### Your objective
Write out each record below exactly as it appears, with no pictures.

### Extracted data entries
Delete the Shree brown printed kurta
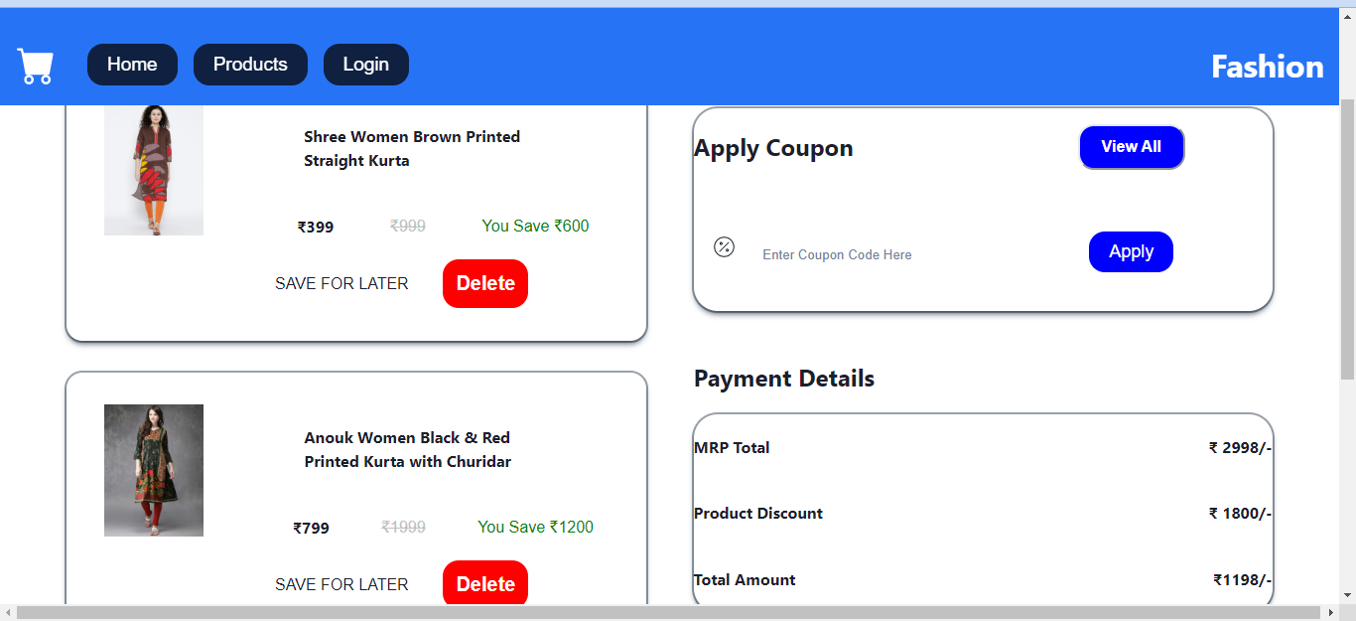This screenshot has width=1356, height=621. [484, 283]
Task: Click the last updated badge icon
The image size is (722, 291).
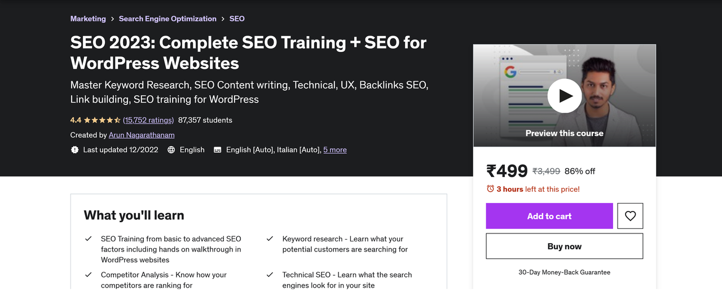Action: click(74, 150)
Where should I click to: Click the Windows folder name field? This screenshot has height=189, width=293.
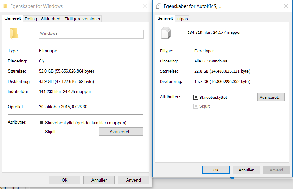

### Output
Delete the Shree brown printed kurta
This screenshot has width=1356, height=621. [484, 283]
Task: Click the last updated badge icon
The image size is (722, 291).
Action: click(74, 150)
Where should I click to: Click the Windows folder name field? This screenshot has height=189, width=293.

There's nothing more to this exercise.